The Army has begun fielding the new 5.56mm 30 round Improved Magazine that delivers a significant increase in reliability for the battle-tested M16 and M4 weapons systems. Bolstering the already high reliability ratings of the M16/M4 systems, the Improved Magazine effectively reduces the risk of magazine-related stoppages by more than 50 percent compared to the older magazine variants. Identified by a tan-colored follower, over 500,000 of the improved magazines have been fielded to units in Iraq, Afghanistan and in the U.S.

“With the improved magazines, we’re taking weapons reliability up another notch,” said LTC Chris Lehner, Product Manager Individual Weapons. “By incorporating a heavier, more corrosion resistant spring, along with a new follower design that does not tilt inside the casing, our engineers were able to develop a magazine that presents a round to the weapon with even greater stability.
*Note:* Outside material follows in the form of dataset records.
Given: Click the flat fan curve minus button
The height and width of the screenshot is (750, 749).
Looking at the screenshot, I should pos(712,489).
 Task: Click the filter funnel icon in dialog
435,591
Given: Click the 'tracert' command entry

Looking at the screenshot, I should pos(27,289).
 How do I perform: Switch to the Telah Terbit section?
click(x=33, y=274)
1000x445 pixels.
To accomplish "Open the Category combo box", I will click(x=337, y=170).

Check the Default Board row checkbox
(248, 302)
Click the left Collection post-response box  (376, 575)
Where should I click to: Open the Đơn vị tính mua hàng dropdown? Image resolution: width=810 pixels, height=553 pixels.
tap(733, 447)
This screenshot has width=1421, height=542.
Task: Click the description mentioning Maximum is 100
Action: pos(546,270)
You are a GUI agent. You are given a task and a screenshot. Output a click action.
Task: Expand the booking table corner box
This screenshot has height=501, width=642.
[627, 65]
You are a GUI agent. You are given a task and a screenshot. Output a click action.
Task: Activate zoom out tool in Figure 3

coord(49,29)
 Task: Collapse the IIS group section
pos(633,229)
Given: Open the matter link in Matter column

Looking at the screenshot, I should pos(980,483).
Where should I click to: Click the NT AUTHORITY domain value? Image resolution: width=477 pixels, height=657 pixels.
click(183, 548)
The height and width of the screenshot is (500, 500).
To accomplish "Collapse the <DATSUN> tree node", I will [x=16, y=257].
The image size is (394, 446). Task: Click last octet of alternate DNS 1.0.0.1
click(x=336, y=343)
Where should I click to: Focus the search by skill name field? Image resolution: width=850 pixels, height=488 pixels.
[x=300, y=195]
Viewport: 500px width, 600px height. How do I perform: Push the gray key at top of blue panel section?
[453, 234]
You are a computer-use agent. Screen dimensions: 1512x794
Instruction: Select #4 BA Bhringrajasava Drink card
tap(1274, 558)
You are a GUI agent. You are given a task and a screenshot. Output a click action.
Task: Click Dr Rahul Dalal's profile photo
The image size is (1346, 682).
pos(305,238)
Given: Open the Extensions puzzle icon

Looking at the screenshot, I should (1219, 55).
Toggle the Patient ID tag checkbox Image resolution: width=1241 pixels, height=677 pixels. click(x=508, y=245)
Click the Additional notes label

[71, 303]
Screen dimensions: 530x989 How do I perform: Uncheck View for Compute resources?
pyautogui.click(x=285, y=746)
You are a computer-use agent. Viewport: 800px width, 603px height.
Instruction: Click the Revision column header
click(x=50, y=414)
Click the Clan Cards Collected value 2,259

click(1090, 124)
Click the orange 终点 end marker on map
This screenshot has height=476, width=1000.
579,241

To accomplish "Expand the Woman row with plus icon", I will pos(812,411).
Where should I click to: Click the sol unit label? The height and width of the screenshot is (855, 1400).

Increased magazine reliability results in overall improved weapon system performance.”

Sounds great, right?  There’s only one problem.  MagPul Industries already developed such a magazine–the PMAG (PDF)–in 2006 and released it in 2007.  Since that time, the PMAG has been continuously improved, gaining a reputation for strength and reliability among civilian, law enforcement, and military users.  The thing is even strong enough to get run over by a truck.  (If one private company is not enough for you, TangoDown has its own high-reliability magazine, the ARC Magazine, which was released in 2009.)  To compound matters, the PMAG is in the military supply chain with its own NATO stock number.

Besides this obvious oversight, PEO Solder’s multimedia folks need a refresher on basic small arms operation:

[Apparently, PEO Soldier Live pulled the video.  No hard feelings! –Editor]

Catch the error?  As Lightfighter member XGEP quipped, “Well there’s your problem… you’re firing the whole cartridge out of the barrel!”  Already at a credibility deficit from “reinventing the wheel,” PEO Soldier takes another hit from a poor presentation.  I have written that those who design weapons could benefit from a humanities point of view; the same is true for humanities folks who are short on experience operating weapons.  There are few people who see both sides of the equation.  (And look!  Here’s one that needs a job!)

However, this is old, old news.  What reminds me of this sad tale?  While jonesing for some Portal 2, I came across this hilarious promotion video:

As Aperature CEO Cave Johnson (J. K. Simmons) lists the advantages of his company’s death-dealing robotic turret, he answers an age-old question:  “How do we get so many bullets in ’em?  Like this!  Plus, we fire the whole bullet.  That’s 65% more bullet per bullet.”  Perhaps, PEO Soldier was finally ahead of the curve!  I can’t help but think the people who put this video together had that silly PEO Soldier video in mind.

Be sure to pause on the “tech specs” of that turret.  There are some funny components including a “empathy generator” and a “empathy suppressor.”  I also had a good laugh at the roughly-multicam turret who says, “I’m different.”  Well done, Valve.  Well done.